Let's Talk About Character Resources To Power Abilities

I like that a lot. It's a common trope in many media where the characters go "screw this, I'm pulling out my grenades/flamethrower/big guns!". Rolplaying games are often bad at gradual escalation and tension build-up that doesn't go from 0 to 100 in nanoseconds.

Agreed. It gives mechanical support to pulling out stops as things get more dire, rather than always opening with the biggest gun in your arsenal.
 

log in or register to remove this ad


What else would you call it, if the game doesn't have any resources that can be consumed? The gameplay is more than likely going to have some sort of chance-based resolution method (dice, cards, etc.), which provides a success or failure based on the narrative input, and resolves into a curated narrative output.

Whatever character-based assignments the games gives you (skills, backgrounds, attributes, features, etc.) are going to feed into the randomizer and drive the next narration. That's the gameplay.

So maybe I'm not understanding what you mean by generating narratives after all.

I can easily imagine, say, melee combat rules that aren't based on resources. You get your basic attack (and defend?) rolls, with special abilities that can be used either situationally (e.g. flanking) or with risk:reward (attack with advantage, but your opponents also get to attack you with advantage).

Then add in spellcasting like Shadowdark, where you don't have spell slots or mana points, but if you fail a roll you lose the spell for the day.
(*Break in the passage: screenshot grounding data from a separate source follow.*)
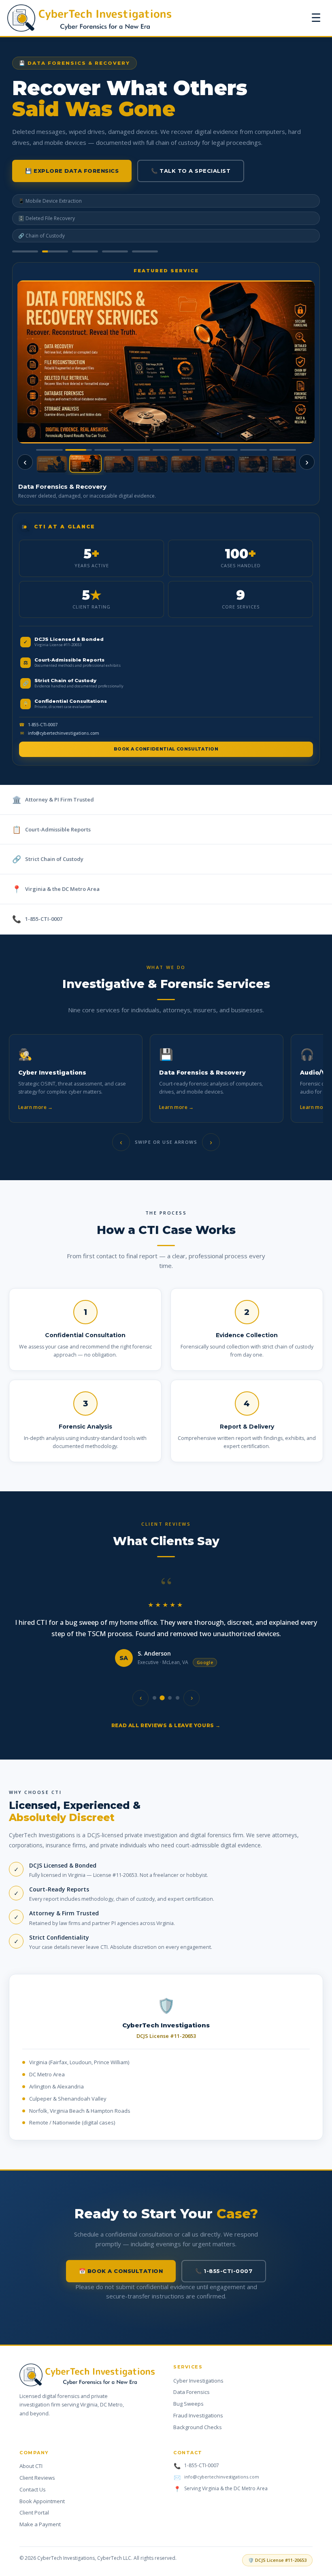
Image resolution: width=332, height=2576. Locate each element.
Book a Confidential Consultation (166, 749)
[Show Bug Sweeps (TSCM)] (219, 464)
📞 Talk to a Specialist (190, 170)
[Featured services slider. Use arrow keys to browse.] (166, 361)
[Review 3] (169, 1698)
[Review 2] (162, 1698)
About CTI (31, 2466)
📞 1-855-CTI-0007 (223, 2271)
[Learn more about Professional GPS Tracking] (166, 361)
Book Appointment (42, 2501)
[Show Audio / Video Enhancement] (152, 464)
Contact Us (32, 2489)
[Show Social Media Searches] (119, 464)
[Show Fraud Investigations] (287, 464)
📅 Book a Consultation (121, 2271)
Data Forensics (191, 2392)
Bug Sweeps (188, 2403)
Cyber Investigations (198, 2380)
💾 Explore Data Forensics (72, 170)
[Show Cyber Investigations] (51, 464)
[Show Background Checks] (253, 464)
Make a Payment (40, 2524)
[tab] (25, 251)
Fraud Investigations (198, 2415)
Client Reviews (37, 2477)
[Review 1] (154, 1698)
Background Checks (197, 2427)
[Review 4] (177, 1698)
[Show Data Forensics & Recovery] (85, 464)
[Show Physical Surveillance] (186, 464)
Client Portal (34, 2512)
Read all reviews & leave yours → (166, 1725)
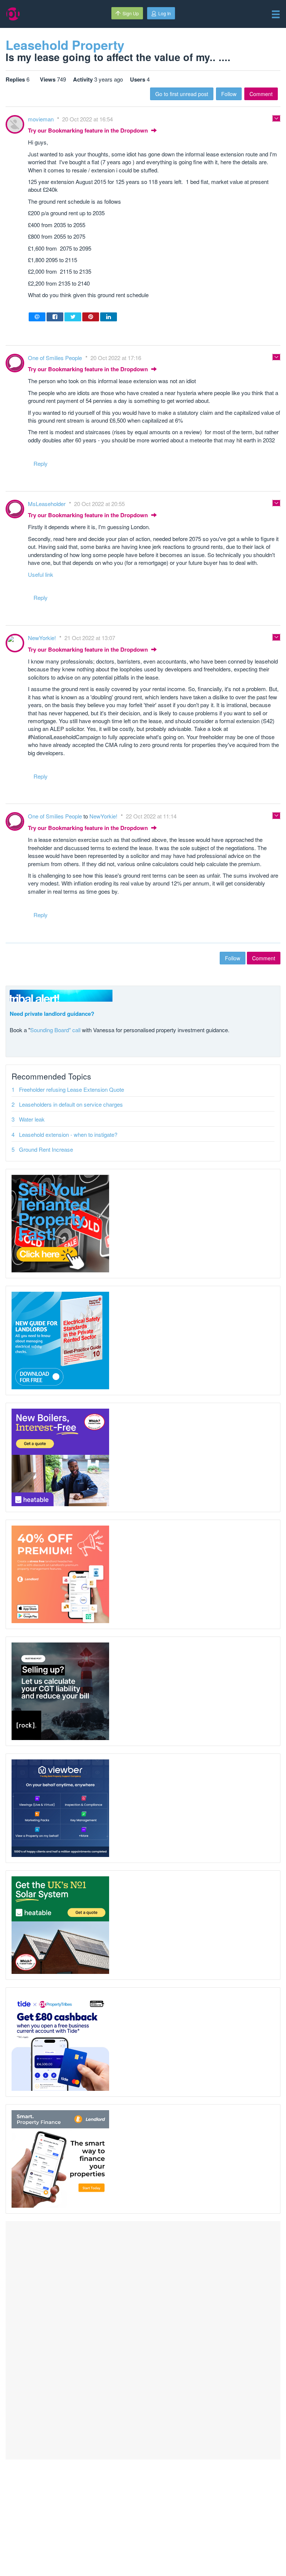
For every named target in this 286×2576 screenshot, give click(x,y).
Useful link (40, 574)
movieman (41, 119)
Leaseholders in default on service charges (71, 1104)
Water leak (32, 1119)
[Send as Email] (37, 316)
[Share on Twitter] (72, 316)
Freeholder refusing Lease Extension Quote (71, 1089)
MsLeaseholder (47, 504)
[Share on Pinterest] (90, 316)
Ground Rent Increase (46, 1149)
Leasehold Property (65, 45)
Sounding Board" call (55, 1030)
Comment (261, 94)
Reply (41, 463)
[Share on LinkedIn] (108, 316)
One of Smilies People (55, 358)
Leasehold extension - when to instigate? (68, 1134)
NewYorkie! (42, 638)
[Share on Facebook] (55, 316)
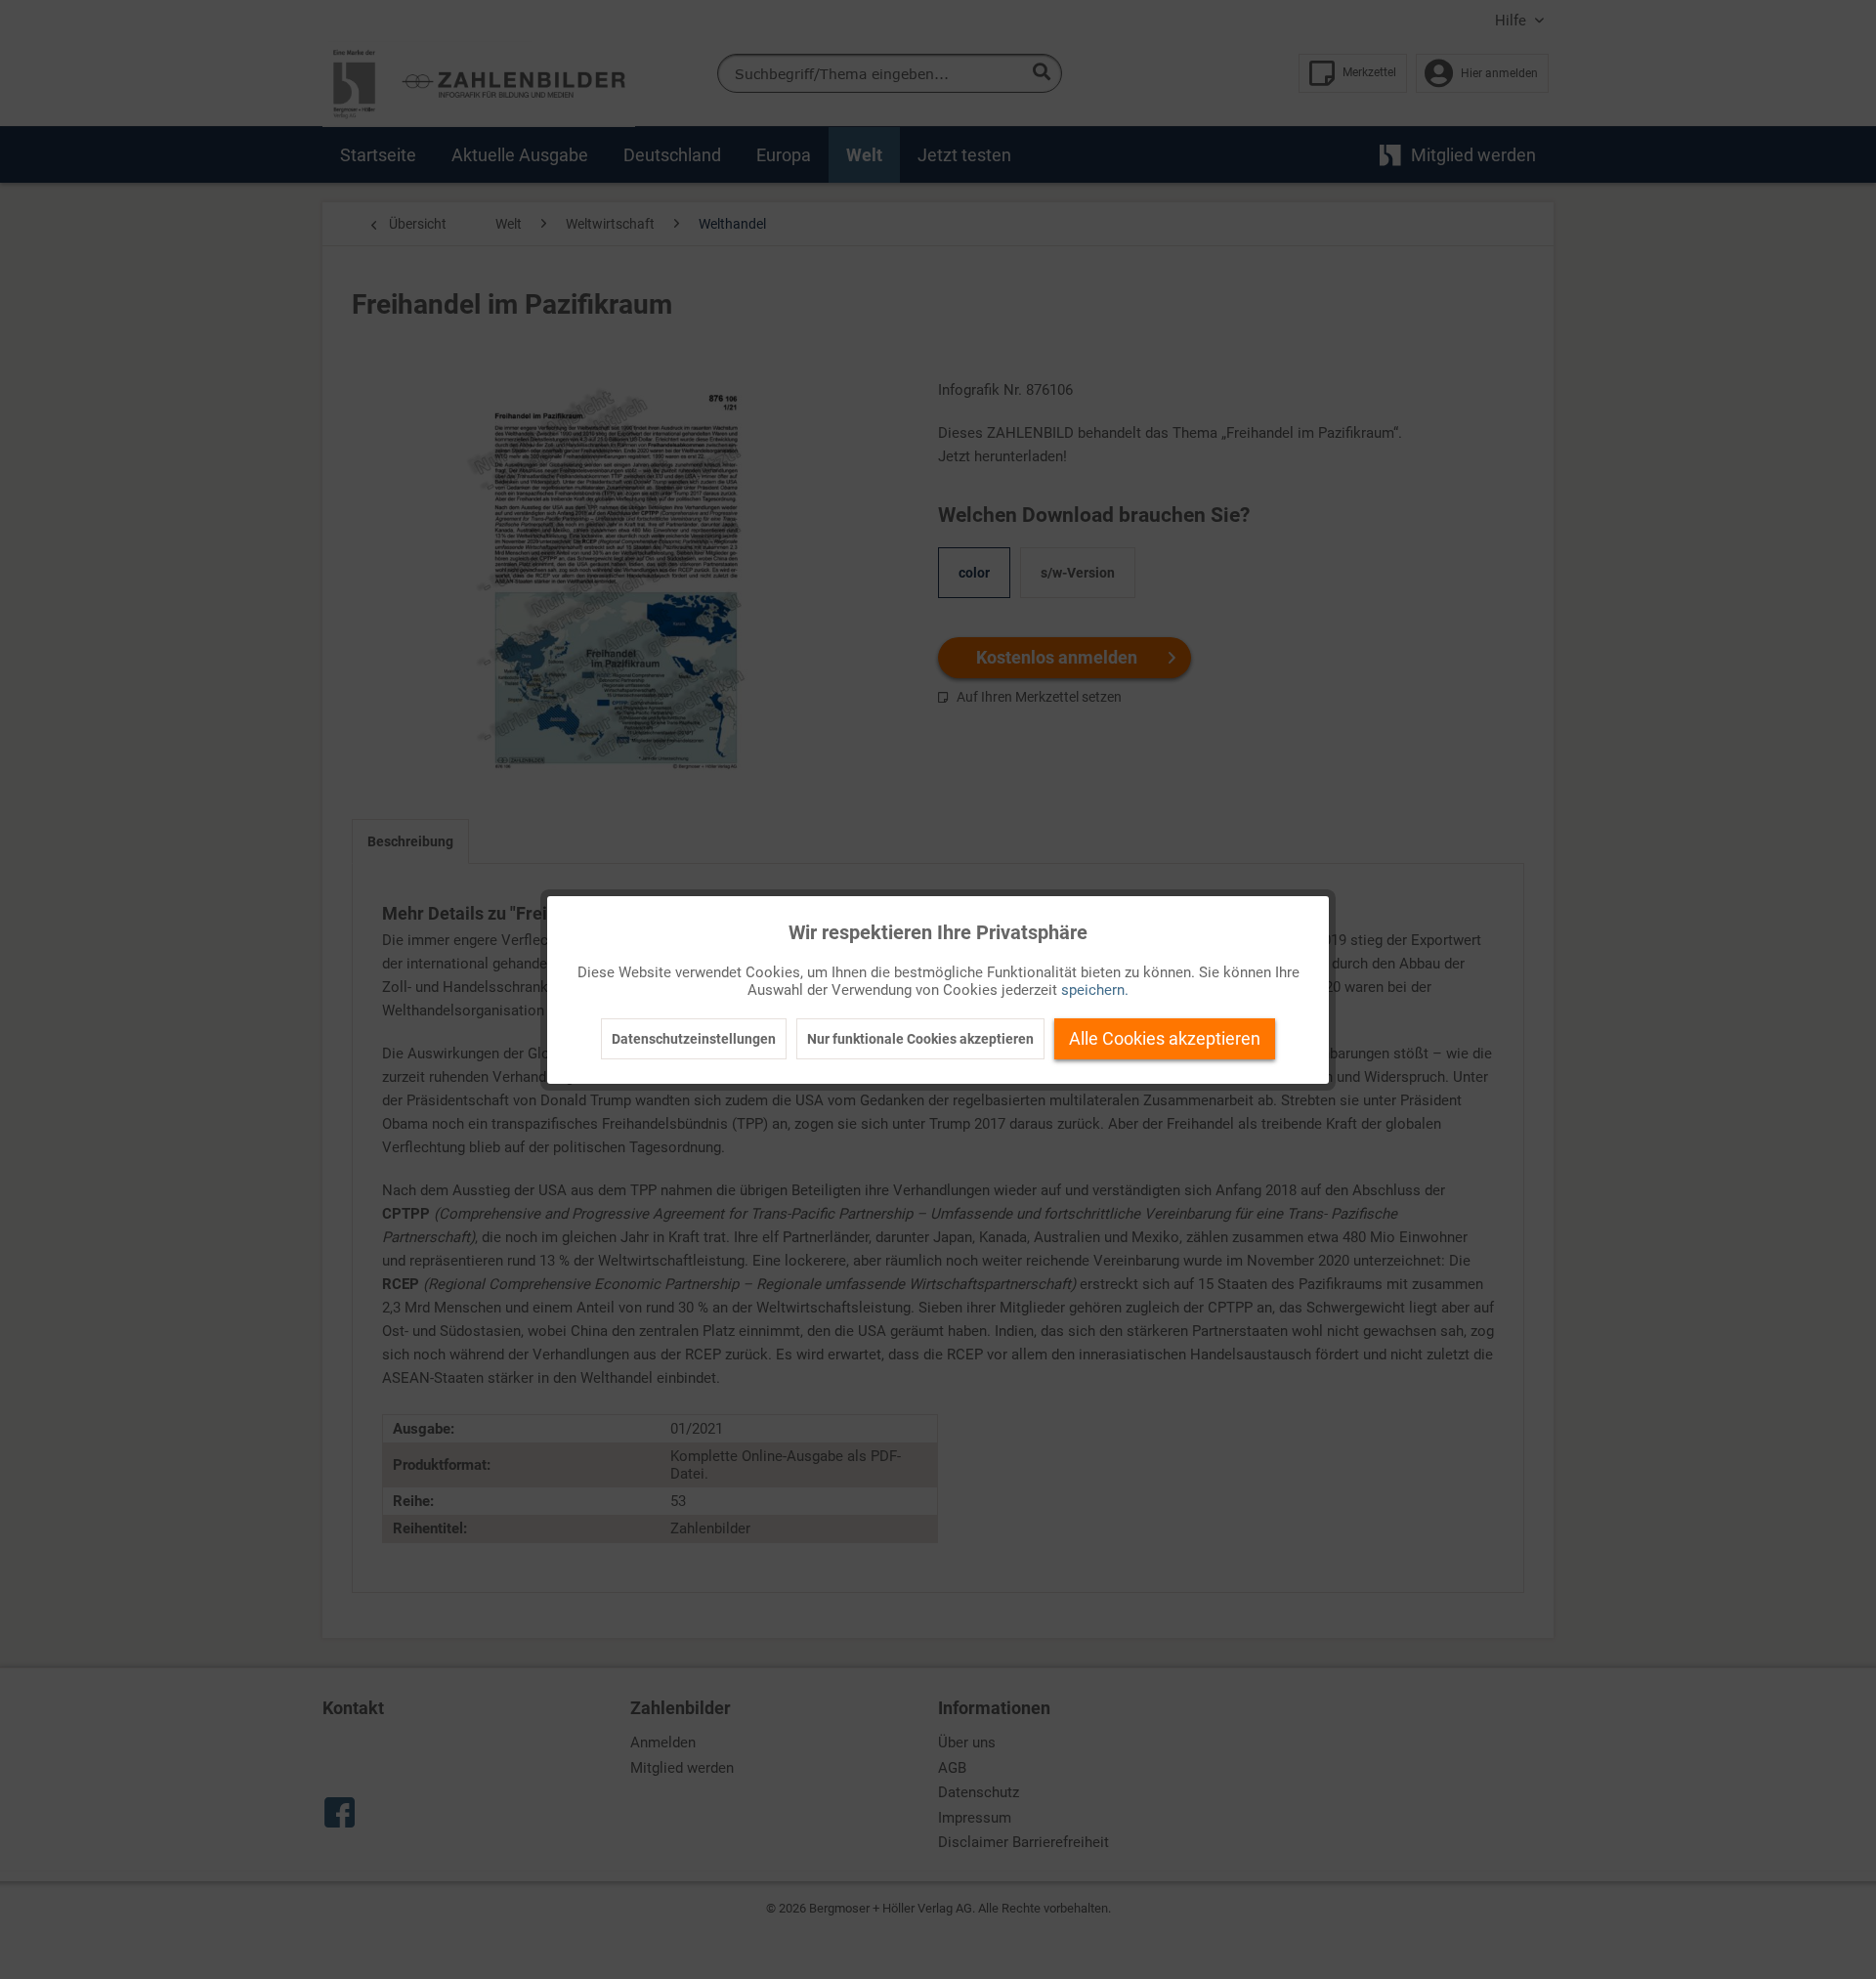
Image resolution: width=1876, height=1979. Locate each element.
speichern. (1095, 990)
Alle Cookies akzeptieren (1164, 1038)
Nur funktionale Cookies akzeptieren (920, 1039)
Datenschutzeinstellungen (694, 1039)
If that's too "resource-adjacent" for you, then maybe the rule is that if you fail the roll you roll instead on a mishap table.

Instead of HP, you use defense rolls to mitigate successful attacks. Depending on how they compare, you either avoid the attack completely, or you are Wounded (disadvantage on all rolls?), or Downed.

There, no resources to track. How is that just a "prompt engine with randomizers for generating narratives" in a way that is meaningfully different than a resource-driven game? It seems to me the only substantive change is that the game becomes one of optimizing decisions in the immediate present, instead of a game of conserving resources for unknown future challenges.
 

So maybe I'm not understanding what you mean by generating narratives after all.

I can easily imagine, say, melee combat rules that aren't based on resources. You get your basic attack (and defend?) rolls, with special abilities that can be used either situationally (e.g. flanking) or with risk:reward (attack with advantage, but your opponents also get to attack you with advantage).

Then add in spellcasting like Shadowdark, where you don't have spell slots or mana points, but if you fail a roll you lose the spell for the day. If that's too "resource-adjacent" for you, then maybe the rule is that if you fail the roll you roll instead on a mishap table.

Instead of HP, you use defense rolls to mitigate successful attacks. Depending on how they compare, you either avoid the attack completely, or you are Wounded (disadvantage on all rolls?), or Downed.

There, no resources to track. How is that just a "prompt engine with randomizers for generating narratives" in a way that is meaningfully different than a resource-driven game? It seems to me the only substantive change is that the game becomes one of optimizing decisions in the immediate present, instead of a game of conserving resources for unknown future challenges.
Combat is just another way to develop prompts that generate narratives.

You win the combat, you follow narrative A. You lose, you switch to narrative B. Without resources to deploy, the only input is narrative input (the playing the situation/“tactical infinity” that OSR likes) and the die results.

And if characters can die during combat, that was probably the result of losing a finite resource. (Hit points/wounds/stress boxes, etc.)
 



Combat is just another way to develop prompts that generate narratives.

You win the combat, you follow narrative A. You lose, you switch to narrative B. Without resources to deploy, the only input is narrative input (the playing the situation/“tactical infinity” that OSR likes) and the die results.

So....how is that meaningfully different if you have resources like mana points, or expertise dice, or arrows and rations?

Not arguing; just trying to understand what sort of distinction you are drawing.

And if characters can die during combat, that was probably the result of losing a finite resource. (Hit points/wounds/stress boxes, etc.)

Yeah, I tried to slide that one by but unless it's "one hit and you're dead" I'm not sure how to handle that without it being some kind of resource. I mean, it could be a resource you accumulate ("wounds") but it's still tracking something.
 


Okay. Do you want resource management in your game?? Or tactical, or even strategic, thinking? Since figuring out when to resources can be quite tactical or strategic.

I imagine they do want tactical and strategic thinking. The question, I think, is whether or not resource management is required for that.
 

I quite like character resources, but i like unified, easy, streamlined mechanics. For instance, in WW nWoD, every game line uses essentially same mechanic. FE Vampire has blood pool, it fuels disciplines, healing, boosting abilities. One fuel tank, one way of replenishing it, limited amount of fuel, so you need to weight options and choose when and how much on what to spend it.

In contrast, d&d has slots, ki points, sorcery points, abilities with "X times per LR/SH" uses, some replenish on short, some on long rest. With multi classing, it can get messy quick.